[What is asked] Display every line of the material that contains the string "agent". Letter case counts.

[Records supplied]
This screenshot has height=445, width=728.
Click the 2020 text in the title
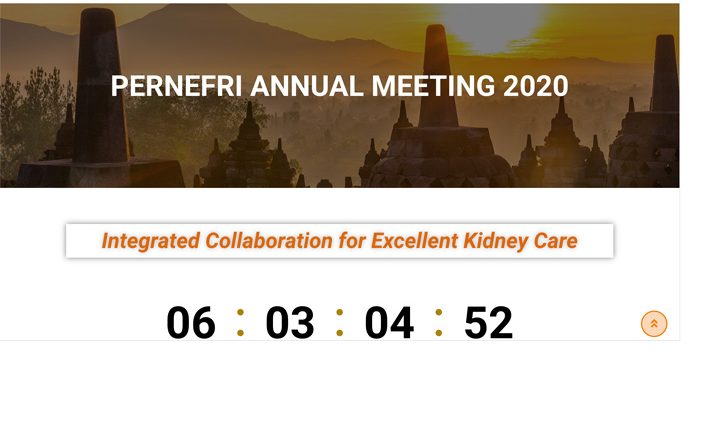pos(536,86)
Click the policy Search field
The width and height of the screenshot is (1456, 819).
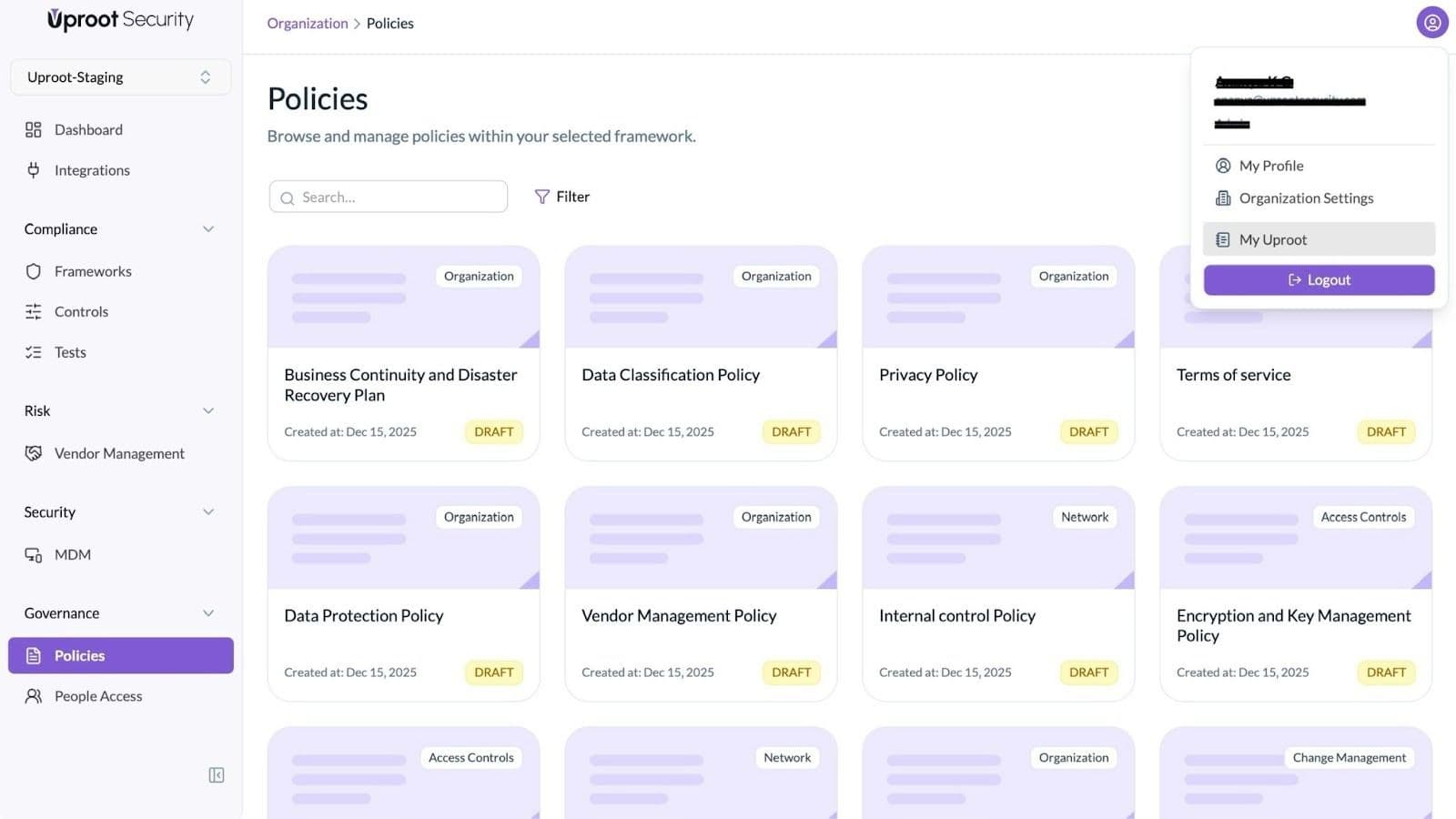(389, 197)
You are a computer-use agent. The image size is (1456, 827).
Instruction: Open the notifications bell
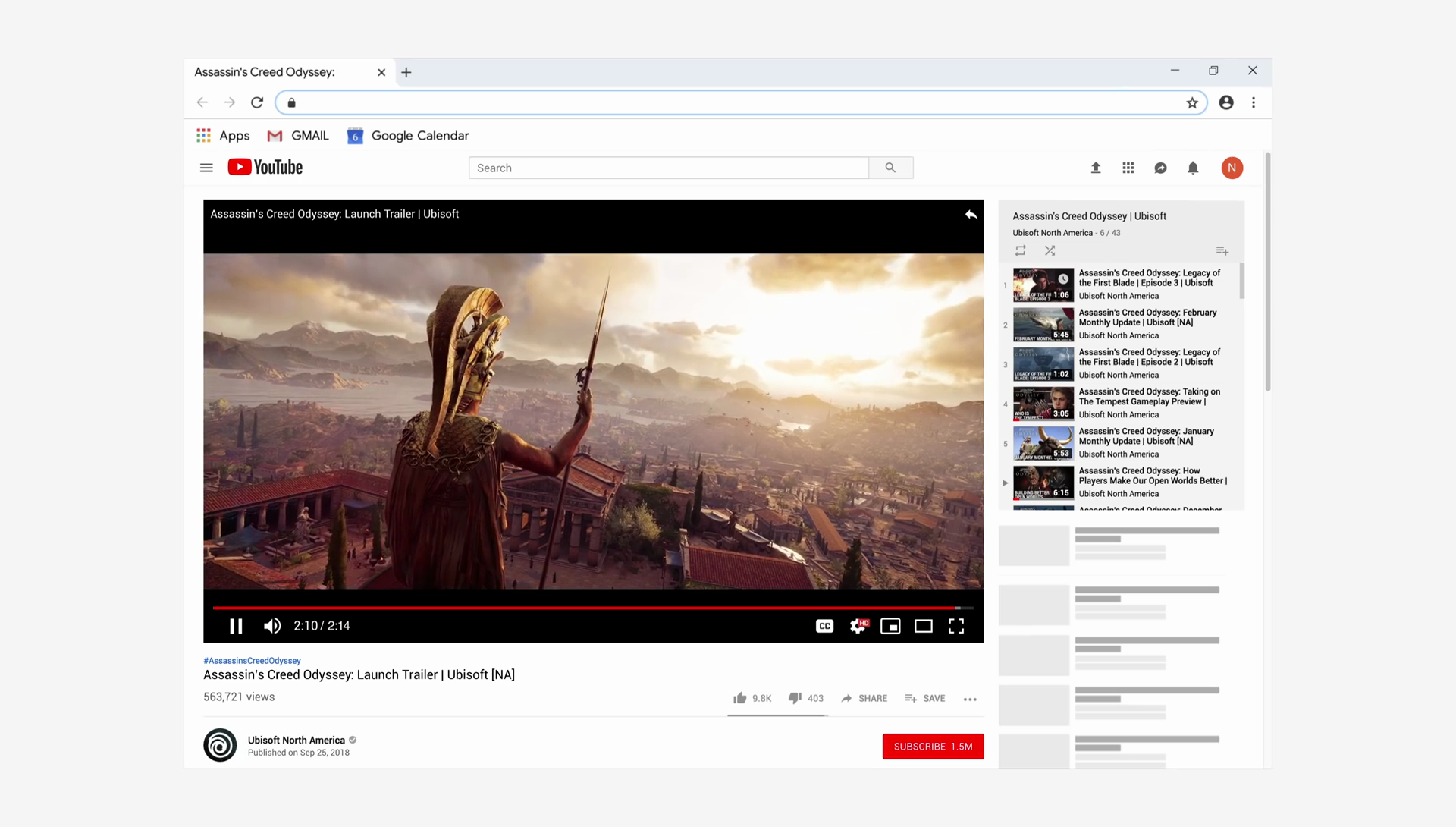[1193, 168]
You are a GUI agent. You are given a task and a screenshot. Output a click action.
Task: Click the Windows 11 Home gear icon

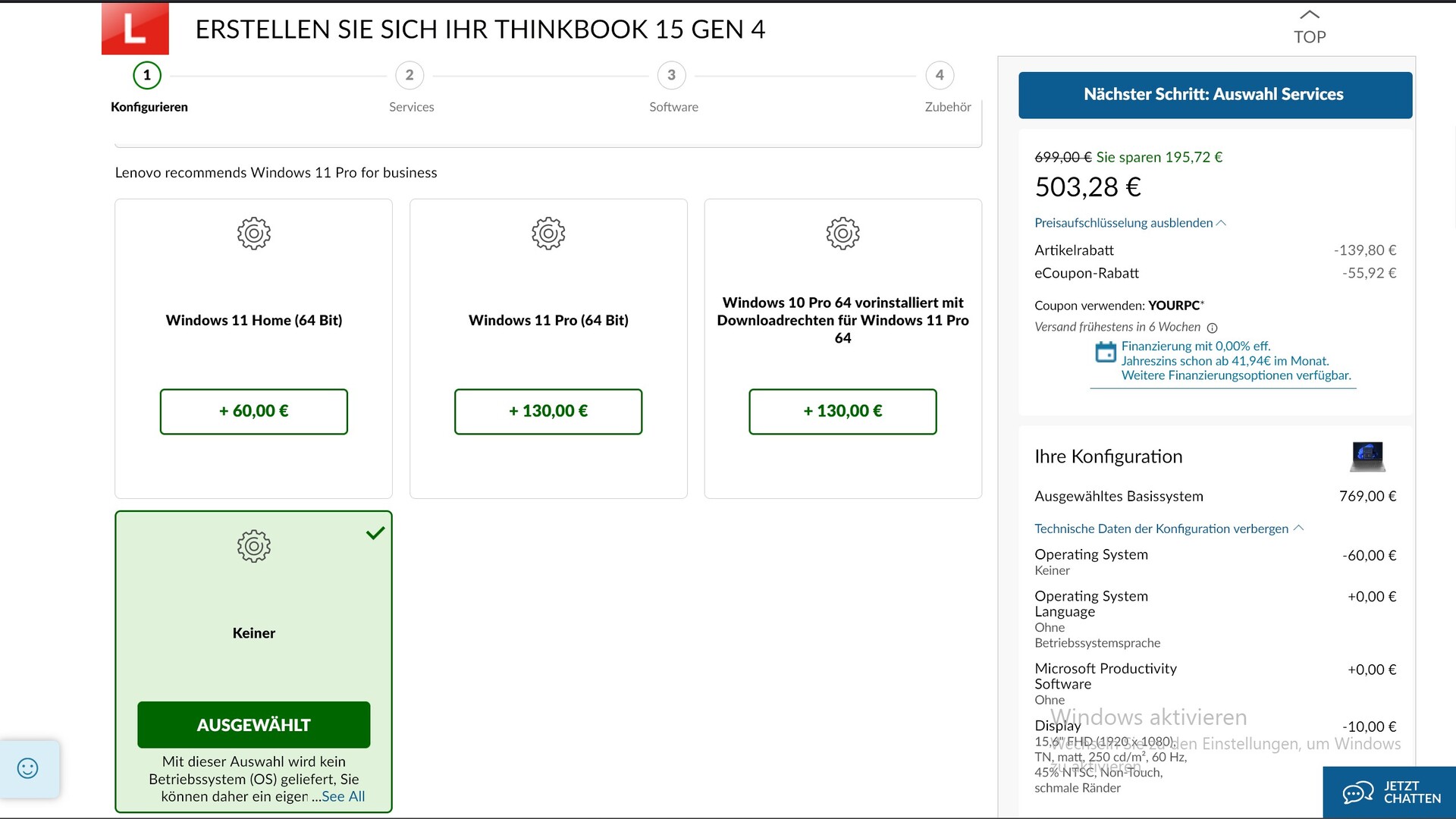(253, 234)
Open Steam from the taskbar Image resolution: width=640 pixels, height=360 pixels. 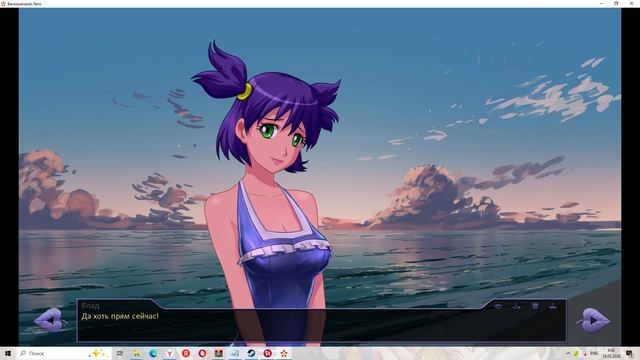tap(251, 353)
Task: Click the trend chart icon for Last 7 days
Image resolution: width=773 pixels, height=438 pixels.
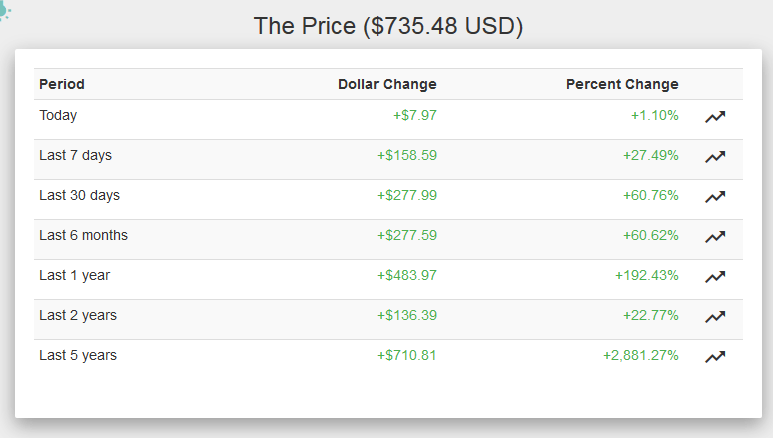Action: 715,156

[Reply]
You are a computer-use agent. The image size is (1456, 827).
You are a GUI agent. You are given a task and a screenshot. Output a click action.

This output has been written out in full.